As epidemias pareciam estar registadas sobretudo no nosso passado histórico ou nas condições de miséria de populações muito atrasadas. Porém, o derrube de fronteiras nacionais e morais voltaram a trazer-nos novas ameaças deste tipo, da Sida à “doença das vacas loucas”, do Ebola à “gripe das aves”, das estirpes virais resistentes à bactéria E.coli. Estas, são “doenças de civilização”.
Julgar-se-ia igualmente que as fomes seriam eliminadas com os progressos da técnica e o desenvolvimento económico. Embora muito se tenha progredido no mundo, a rarefacção dos sustentáculos agrícolas locais tornou certas populações mais dependentes de trocas externas ou de políticas governamentais. África é ainda um país onde se morre de fome e a subnutrição estigmatiza profundamente certas populações, tal como acontece em algumas regiões da Ásia e mesmo da América Latina. E aqui o dedo acusador deve provavelmente ser apontado ao modelo de desenvolvimento económico e de direcção política que rege a nossa modernidade.
Felizmente, o fenómeno da guerra tem vindo a tornar-se mais raro e breve, depois da última hecatombe do século XX. A guerra é um dos mais antigos fenómenos da história humana e daqueles que mais dramas tem provocado, mas trata-se de um caso em que é fácil identificar agentes responsáveis: são as lideranças políticas e estatais, respectivamente para as guerras civis e entre nações.

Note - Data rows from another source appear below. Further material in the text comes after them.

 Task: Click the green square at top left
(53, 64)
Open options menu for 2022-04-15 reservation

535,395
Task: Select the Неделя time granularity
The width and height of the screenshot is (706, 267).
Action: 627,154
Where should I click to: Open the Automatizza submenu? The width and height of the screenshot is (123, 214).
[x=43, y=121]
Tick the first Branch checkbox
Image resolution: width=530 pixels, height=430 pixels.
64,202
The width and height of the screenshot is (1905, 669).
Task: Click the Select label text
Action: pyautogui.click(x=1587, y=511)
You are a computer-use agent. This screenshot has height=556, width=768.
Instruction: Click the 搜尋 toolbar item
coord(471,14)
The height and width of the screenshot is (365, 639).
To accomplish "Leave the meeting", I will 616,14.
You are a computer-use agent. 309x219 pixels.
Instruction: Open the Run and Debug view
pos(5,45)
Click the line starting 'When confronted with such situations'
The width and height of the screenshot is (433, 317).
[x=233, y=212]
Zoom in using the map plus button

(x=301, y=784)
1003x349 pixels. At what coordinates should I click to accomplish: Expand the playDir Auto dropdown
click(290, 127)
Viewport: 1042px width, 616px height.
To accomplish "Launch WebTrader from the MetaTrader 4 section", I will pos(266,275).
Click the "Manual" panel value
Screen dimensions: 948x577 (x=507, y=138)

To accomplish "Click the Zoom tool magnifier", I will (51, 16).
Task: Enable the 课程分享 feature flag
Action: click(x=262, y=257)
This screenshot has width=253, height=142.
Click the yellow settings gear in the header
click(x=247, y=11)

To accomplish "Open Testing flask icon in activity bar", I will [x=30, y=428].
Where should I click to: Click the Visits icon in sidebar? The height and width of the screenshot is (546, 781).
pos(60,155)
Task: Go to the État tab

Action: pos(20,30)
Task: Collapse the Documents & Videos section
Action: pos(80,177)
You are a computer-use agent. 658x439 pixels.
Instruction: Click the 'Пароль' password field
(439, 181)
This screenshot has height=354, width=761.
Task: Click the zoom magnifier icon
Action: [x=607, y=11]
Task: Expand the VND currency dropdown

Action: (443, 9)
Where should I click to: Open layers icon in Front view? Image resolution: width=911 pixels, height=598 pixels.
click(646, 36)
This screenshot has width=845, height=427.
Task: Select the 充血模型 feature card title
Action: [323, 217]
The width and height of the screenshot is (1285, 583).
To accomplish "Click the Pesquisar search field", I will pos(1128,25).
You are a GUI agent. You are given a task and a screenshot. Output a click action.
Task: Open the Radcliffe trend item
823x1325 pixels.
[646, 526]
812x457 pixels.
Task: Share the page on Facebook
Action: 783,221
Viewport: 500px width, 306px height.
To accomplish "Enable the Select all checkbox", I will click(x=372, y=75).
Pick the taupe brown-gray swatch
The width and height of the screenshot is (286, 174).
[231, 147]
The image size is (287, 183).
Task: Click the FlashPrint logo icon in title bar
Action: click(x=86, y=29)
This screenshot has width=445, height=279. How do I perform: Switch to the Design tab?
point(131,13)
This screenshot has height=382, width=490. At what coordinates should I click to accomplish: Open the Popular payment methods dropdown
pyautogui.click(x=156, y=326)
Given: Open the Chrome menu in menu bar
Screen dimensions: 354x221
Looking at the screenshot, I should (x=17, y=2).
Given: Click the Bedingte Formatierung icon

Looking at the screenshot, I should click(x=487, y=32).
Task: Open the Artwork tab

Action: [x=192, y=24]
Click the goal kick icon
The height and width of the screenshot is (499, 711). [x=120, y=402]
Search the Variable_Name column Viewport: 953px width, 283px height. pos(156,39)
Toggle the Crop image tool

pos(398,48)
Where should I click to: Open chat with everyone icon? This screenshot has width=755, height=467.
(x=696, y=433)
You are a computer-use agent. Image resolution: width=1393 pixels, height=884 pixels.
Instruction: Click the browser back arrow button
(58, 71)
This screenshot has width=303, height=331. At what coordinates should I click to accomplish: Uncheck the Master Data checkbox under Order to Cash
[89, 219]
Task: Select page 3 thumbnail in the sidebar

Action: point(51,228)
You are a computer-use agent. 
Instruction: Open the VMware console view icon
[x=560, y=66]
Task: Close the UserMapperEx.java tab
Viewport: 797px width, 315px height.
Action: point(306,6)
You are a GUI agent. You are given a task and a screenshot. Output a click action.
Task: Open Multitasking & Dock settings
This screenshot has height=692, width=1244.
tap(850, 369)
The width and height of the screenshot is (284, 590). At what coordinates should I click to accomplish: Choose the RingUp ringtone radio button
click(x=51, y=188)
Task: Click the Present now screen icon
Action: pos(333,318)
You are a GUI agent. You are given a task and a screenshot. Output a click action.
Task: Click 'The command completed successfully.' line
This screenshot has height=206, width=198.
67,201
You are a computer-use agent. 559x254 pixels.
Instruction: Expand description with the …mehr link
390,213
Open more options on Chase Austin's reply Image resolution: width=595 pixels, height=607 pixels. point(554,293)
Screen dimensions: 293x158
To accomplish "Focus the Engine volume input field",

Há contudo guerras defensivas e justas, mas a maioria delas é desencadeada devido a dinâmicas conflituais lançadas por aquelas elites que, quando não são deliberadas, a certa altura se tornam imparáveis, o que em nada desculpa os seus provocadores.
Sobre as revoluções, um outro fenómeno violento que abriu as portas e marcou a Idade Moderna, têm de fazer-se juízos contraditórios: lastimá-las, pelos sofrimentos que causam e as injustiças que permitem; mas compreendê-las e justificá-las, quando elas constituem a saída inevitável para uma situação de opressão colectiva. Contudo, quando (e enquanto) tal é (ainda) possível, é sempre preferível a “evolução” ou as “reformas”, antes que rebente o dique do sofrimento da maioria ou se incendeiem as achas preparadas pelos incendiários. Até porque as revoluções geram quase sempre reacções violentas opostas, ou contra-revoluções.
Finalmente, no meio de tais convulsões, as crises de natureza económica ou financeira que de tempos a tempos abalam as sociedades contemporâneas até parecem coisas de somenos ou benignas. Na realidade, pelo desemprego e perda de rendimentos que geram, frustração de expectativas, efeitos de marginalização ou de revolta, etc., as crises são fenómenos sérios e graves. Mas também têm virtualidades, quando – sem se chegar a guerras ou a revoluções – se podem rectificar orientações, corrigir erros, mudar processos ou inovar de forma humanamente positiva o que tendia a perpetuar-se. Esperemos que isso aconteça desta vez.